The petitioner appeals from the judgment of the district court dismissing his petition under 28 U.S.C. § 2254 for relief from his 1973 Illinois conviction. In the district court the petitioner set forth several grounds for relief, three of which are the principal subjects of his appeal. According to the petitioner, he was denied due process by his trial before an eleven-member jury, by the use of perjured testimony, and by the prosecutor’s prejudicial remarks in the presence of the jury. At the minimum, the petitioner requests that this court remand this action for a hearing on his claims pursuant to Townsend v. Sain, 372 U.S. 293, 83 S.Ct. 745, 9 L.Ed.2d 770 (1963). We shall summarize, the facts when necessary for our discussion of the issues.

I.

We turn first to the petitioner’s argument that his trial before an eleven-member jury 1 violated his Fourteenth Amendment right to due process. Of course, the petitioner is not entitled to a twelve-member jury in a state criminal trial as a matter of federal constitutional law. Williams v. Florida, 399 U.S. 78, 86, 90 S.Ct. 1893, 1898, 26 L.Ed.2d 446 (1970). In Illinois, however, the right to a twelve-member jury is guaranteed by the constitution, Ill.Const.1970, art. 1, § 13; People v. Ward, 32 Ill.2d 253, 204 N.E.2d 741 (1965), cert. denied, 384 U.S. 1022, 86 S.Ct. 1947, 16 L.Ed.2d 1026 (1966), and by statute, Ill.Rev. Stat. ch. 38, § 115-4(b).
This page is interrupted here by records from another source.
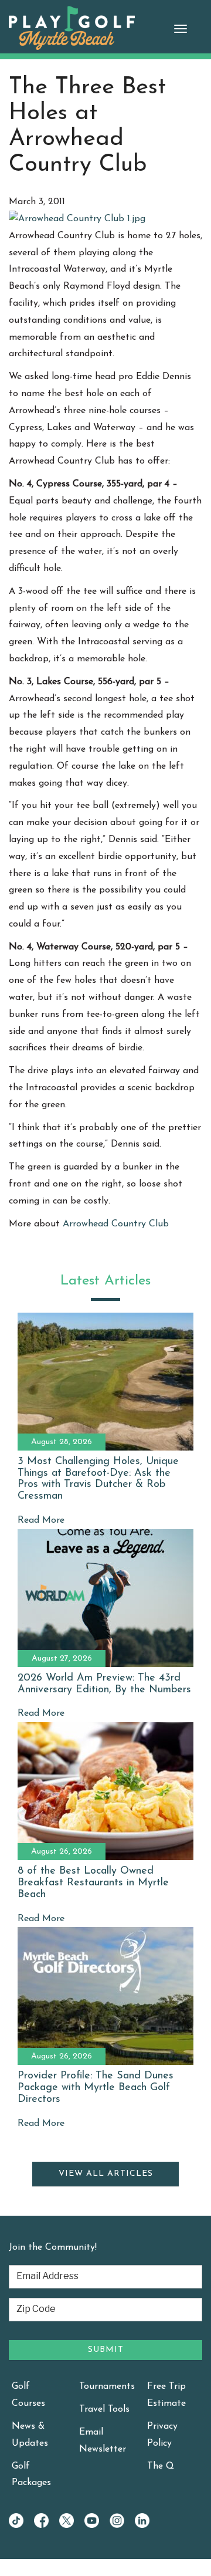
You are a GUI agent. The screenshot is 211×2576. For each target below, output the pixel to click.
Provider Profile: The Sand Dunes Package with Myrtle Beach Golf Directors (95, 2088)
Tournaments (107, 2386)
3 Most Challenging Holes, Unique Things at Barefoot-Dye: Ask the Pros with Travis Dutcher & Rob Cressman (98, 1479)
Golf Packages (31, 2475)
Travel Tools (104, 2409)
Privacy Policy (162, 2435)
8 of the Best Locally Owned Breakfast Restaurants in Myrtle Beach (93, 1883)
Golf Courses (28, 2395)
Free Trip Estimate (166, 2395)
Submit (106, 2349)
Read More (41, 1520)
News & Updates (30, 2435)
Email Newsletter (102, 2441)
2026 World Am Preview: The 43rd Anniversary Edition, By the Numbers (104, 1684)
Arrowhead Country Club (116, 1224)
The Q (160, 2466)
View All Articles (106, 2173)
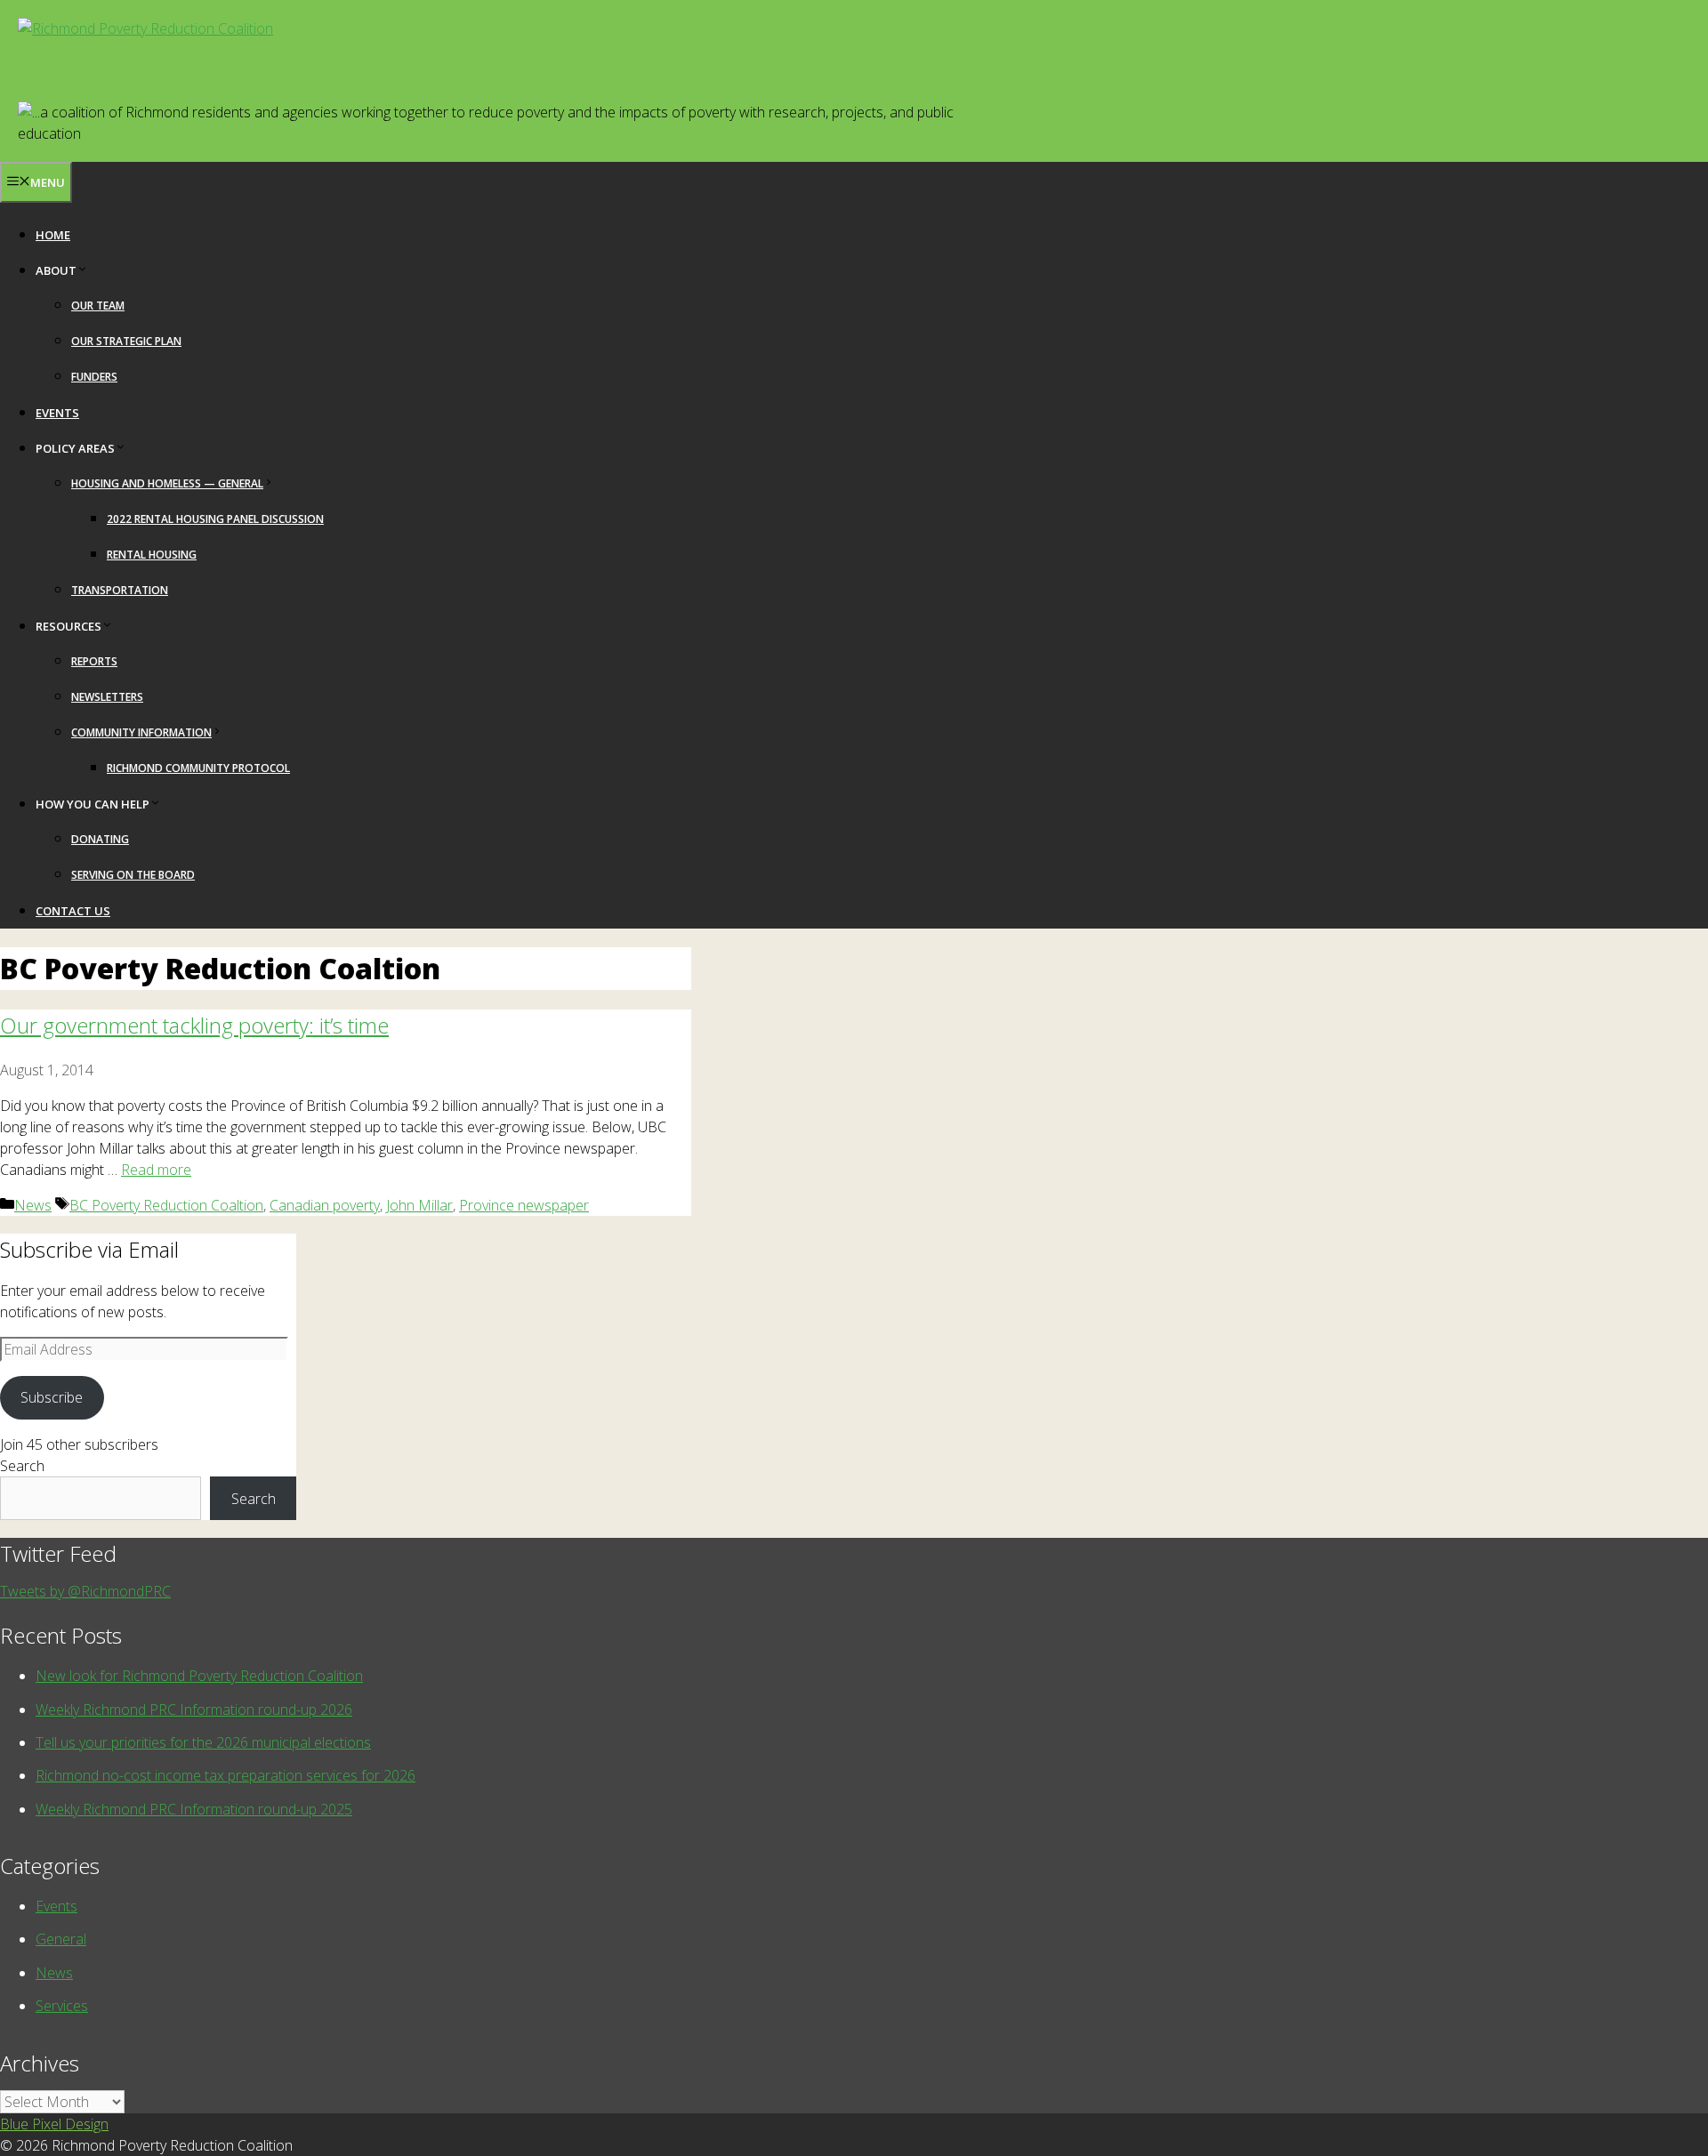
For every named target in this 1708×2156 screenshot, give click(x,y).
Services (62, 2005)
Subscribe (51, 1397)
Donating (100, 839)
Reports (94, 661)
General (61, 1939)
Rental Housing (152, 554)
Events (57, 413)
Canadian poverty (325, 1205)
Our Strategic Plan (126, 341)
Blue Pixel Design (54, 2124)
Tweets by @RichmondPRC (85, 1591)
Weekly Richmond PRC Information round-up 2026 (194, 1709)
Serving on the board (133, 874)
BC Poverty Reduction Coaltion (166, 1205)
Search (22, 1466)
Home (53, 235)
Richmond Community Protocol (198, 768)
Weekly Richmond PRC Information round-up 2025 (194, 1809)
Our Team (98, 305)
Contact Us (73, 911)
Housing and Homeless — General (167, 483)
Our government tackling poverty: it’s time (194, 1025)
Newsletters (107, 696)
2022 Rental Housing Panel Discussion (215, 519)
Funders (94, 376)
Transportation (119, 590)
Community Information (141, 732)
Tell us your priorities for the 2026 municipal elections (203, 1742)
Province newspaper (524, 1205)
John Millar (419, 1205)
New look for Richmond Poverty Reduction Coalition (199, 1675)
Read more (156, 1169)
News (33, 1205)
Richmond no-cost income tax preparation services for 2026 (225, 1775)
The petitioner alleged at his sentencing hearing in the state court, as he does here, that his attorney stipulated to a jury of less than twelve members without his consent and not in his *670 presence, 2 and now argues that this procedure violated Ill.Rev.Stat. ch. 38, § 103-6, which requires that the right to a trial by jury be “understandingly waived by defendant in open court.” The state court denied his post-trial motion. On appeal from his conviction, People v. Burnett, 35 Ill.App.3d 109, 341 N.E.2d 86 (1st Dist. 1975), the court held that the petitioner was not entitled to a hearing on his allegations, because the trial “record was sufficient to show a waiver of the petitioner’s rights under section 103-6 and the rule of People v. Murrell, 60 Ill.2d 287, 326 N.E.2d 762 (1975). 3 In the federal district court the petitioner again alleged that he did not consent to be tried by the eleven-member jury and that he was thus arbitrarily denied a state-created right in violation of the Fourteenth Amendment. According to the petitioner, these allegations state a claim for relief under 28 U.S.C. § 2254, and he asks us to remand this cause for a hearing in accordance with Townsend v. Sain to determine whether he consented to the trial procedures at issue.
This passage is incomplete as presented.